6 releases (3 breaking)
Uses old Rust 2015
0.4.0 | Jun 2, 2015 |
---|---|
0.3.0 | Jul 26, 2015 |
0.2.0 | Jun 16, 2015 |
0.0.3 | May 28, 2015 |
#1902 in Rust patterns
Used in perf-focus
49KB
1K
SLoC
Rusty PEG is a set of macros and library code designed to make it very easy to write parsers in Rust. The name derives from the fact that the libary is intended to generate parsers that use the Parsing Expression Grammar scheme. Rusty PEG is available in Cargo.
Using PEG
To use PEG, add the following to your Cargo.toml
:
[dependencies]
rusty-peg = 0.0
and then add this to the lib.rs
file in your project:
#[macro_use]
extern crate rusty_peg;
and finally use the rusty_peg
macro somewhere in your code
(as described below):
rusty_peg! {
parser MyParser<'input> { ... }
}
A brief tutorial on Rusty PEG
Defining a grammar in Rusty PEG is done through the rusty_peg!
macro. This section explains how the macro works by working through a
calculator example: the calculator takes as
input a string like 3+5*11/3+1
and computes the result (22
),
respecting the order of operations and so forth.

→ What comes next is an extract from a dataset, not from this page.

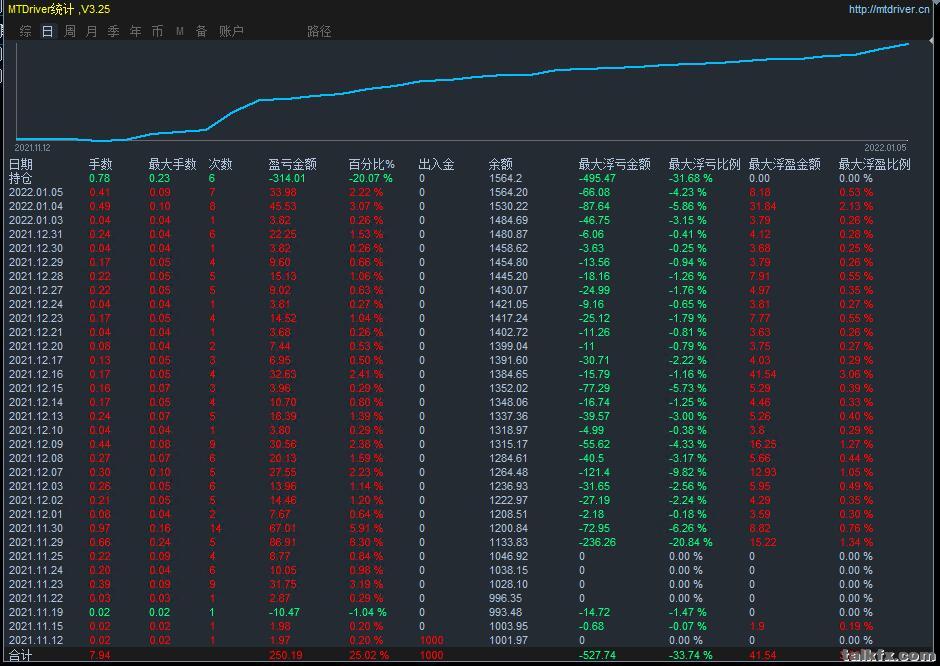Viewport: 940px width, 666px height.
Task: Select the 日 daily statistics tab
Action: (x=47, y=31)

Every use of the rusty_peg!
macro will wind up defining a particular
type called a parser (along with various other types). This parser
can be instantiated and used to parse a particular input. In this
case, we want to call our parser type Calculator
, as shown here:
rusty_peg! {
// Name of the type for the parser you are defining.

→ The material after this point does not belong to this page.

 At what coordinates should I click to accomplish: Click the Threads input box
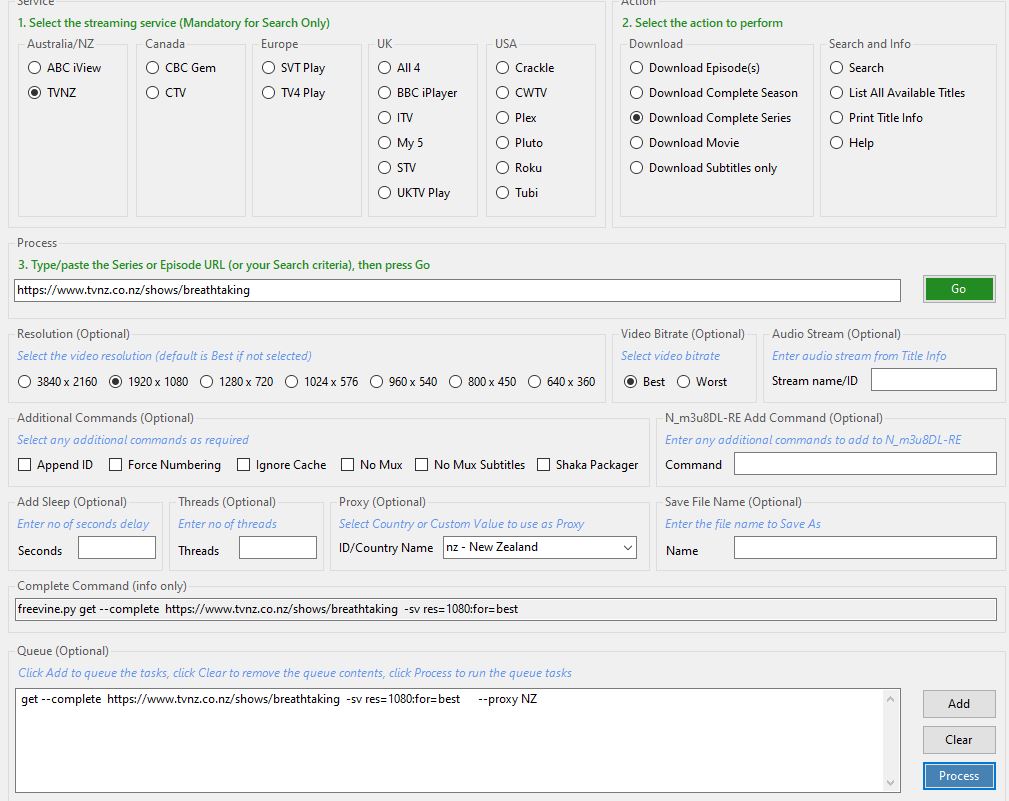click(x=277, y=548)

// The macro will generate a struct named, in this case,
// `Calculator`. This struct will have one lifetime parameter,
// named `'input`, which represents the lifetime of the
// input text. This lifetime may appear in the types of nonterminals
// (which might match a slice of the input, for example) and other
// such cases.
parser Calculator<'input> {
... // symbol definitions come here; read on
}
}
Inside the parser definitions come a series of symbol definitions. A
symbol is just a named part of the grammar that matches against part
of the input and produces some result from that structure (you may be
familiar with the terms "terminal" and "nonterminal" -- a symbol is
effectively the union of the two, since PEG grammars don't draw a
distinction between the tokenizer and the parser.). This result could
be a data structure like an AST in a compiler or something else. In
the case of our calculator, the output is the result of the
calcualtion, so the result type will be u32
.
rusty_peg! {
parser Calculator<'input> {
// Every symbol definition starts out out with a name (here, `EXPR`)
// and a type (here, `u32`), an `=` sign, and then a definition.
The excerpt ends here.